They found heat activates basic fatty acids similar to capsaicin, the compound that gives chili peppers their kick, and found two potential ways to block the sensation.

"For the first time we have the opportunity to try to block pain at its source," Dr. Kenneth Hargreaves of The University of Texas Health Science Center at San Antonio, who led the study, said in a telephone interview.

He said his team is now working to develop either a pill that people could take to block the effects of these natural "heat messengers," or engineered immune system proteins called monoclonal antibodies that could be infused to mop them up.

Such an approach should work on any kind of pain caused by inflammation, he said -- arthritis, cancer or injury. He is uncertain about its effects in other types of pain called neuropathies.

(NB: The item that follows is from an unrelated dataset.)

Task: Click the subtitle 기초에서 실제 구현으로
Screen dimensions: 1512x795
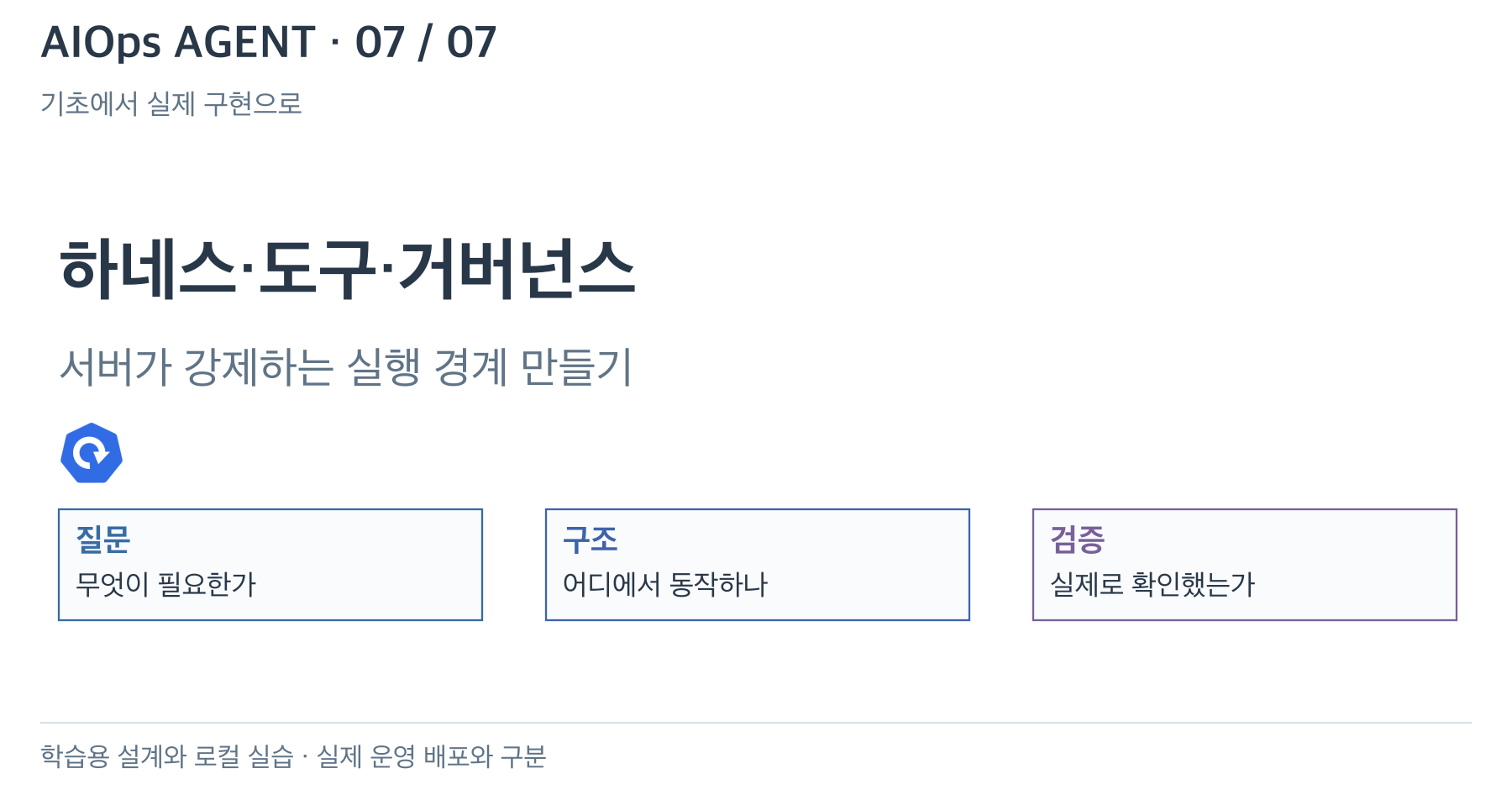Action: point(171,103)
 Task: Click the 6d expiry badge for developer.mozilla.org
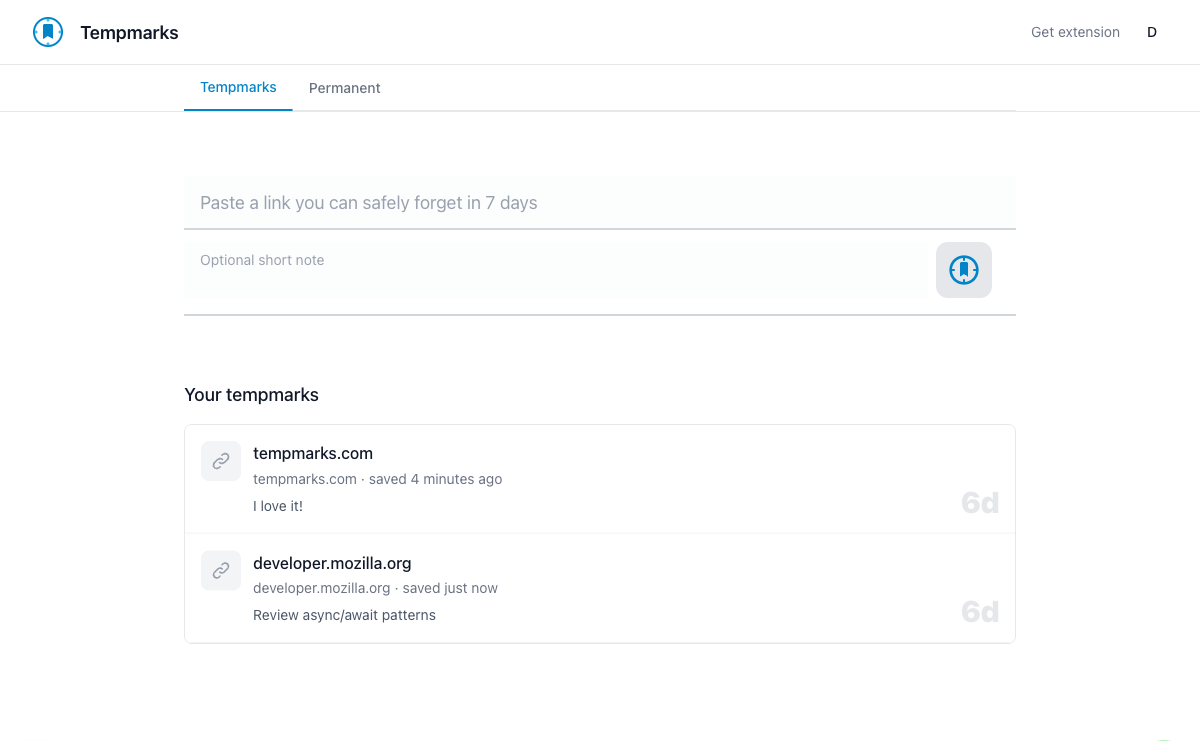[979, 612]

Most painkillers mask pain but do not affect its source. Narcotics or morphine are examples and are addictive and deadly. Non-steroidal anti-inflammatory drugs such as aspirin can help ease the inflammation that causes arthritis pain or a headache but have side-effects.

Aspirin can cause deadly bleeding, related drugs called COX-2 inhibitors sometimes cause heart problems, acetaminophen, also known as paracetamol, can damage the liver. None are highly effective.

Writing in the Journal of Clinical Investigation, Hargreaves and colleagues said they first looked for the basic cause of the pain and narrowed it down to the capsaicin receptor, a molecular doorway on nerve cells.

"The capsaicin receptor is like the master lock in our pain neurons," Hargreaves said.

"We have mice now with a genetic deletion of this master lock. Those without it show almost no pain from inflammation or cancer or burn injuries, so that we know that this receptor is critically important in terms of how the body responds to injury."

The capsaicin in red hot chili peppers unlocks this master lock, Hargreaves said. He wanted to find a way to block the keyhole, which is called transient potential vanilloid 1 or TRPV1.

Tests on mouse tissue showed heat did not directly activate pain neurons. Instead, in response to heat, cells create their own natural capsaicins called oxidized linoleic acid metabolites or OLAMs.

In a commentary on the findings, David Brown and Gayle Passmore, at University College London, called the newly discovered pain compound a "heat messenger."

Hargreaves said his team has some candidates for both a pill and an antibody but "I am not at liberty to discuss them." The university has a patent application for both potential routes.

While researchers can design drugs that will fit like a puzzle piece into a cell receptor, or screen libraries of existing compounds to see if one might work, Hargreaves said his team did neither.

"We did it the old fashioned, stupid way. We got lucky," he said.

"Our findings are truly exciting because they will offer physicians, dentists and patients more options in prescription pain medications. In addition, they may help circumvent the problem of addiction and dependency to pain medications, and will have the potential to benefit millions of people who suffer from chronic pain every day."